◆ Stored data
◇ ◇ ◇ ◇ ◇
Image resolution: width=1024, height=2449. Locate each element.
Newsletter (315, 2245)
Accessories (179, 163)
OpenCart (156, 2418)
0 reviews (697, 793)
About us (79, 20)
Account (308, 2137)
◇ ◇ ◇ ◇ ◇
◆ WHAT IS BEING ASKED
Transcribe all entries word for word.

◆ OUTPUT OF THE TASK
Image resolution: width=1024, height=2449. Locate each element.
Newsletter (315, 2245)
Accessories (179, 163)
OpenCart (156, 2418)
0 reviews (697, 793)
About us (79, 20)
Account (308, 2137)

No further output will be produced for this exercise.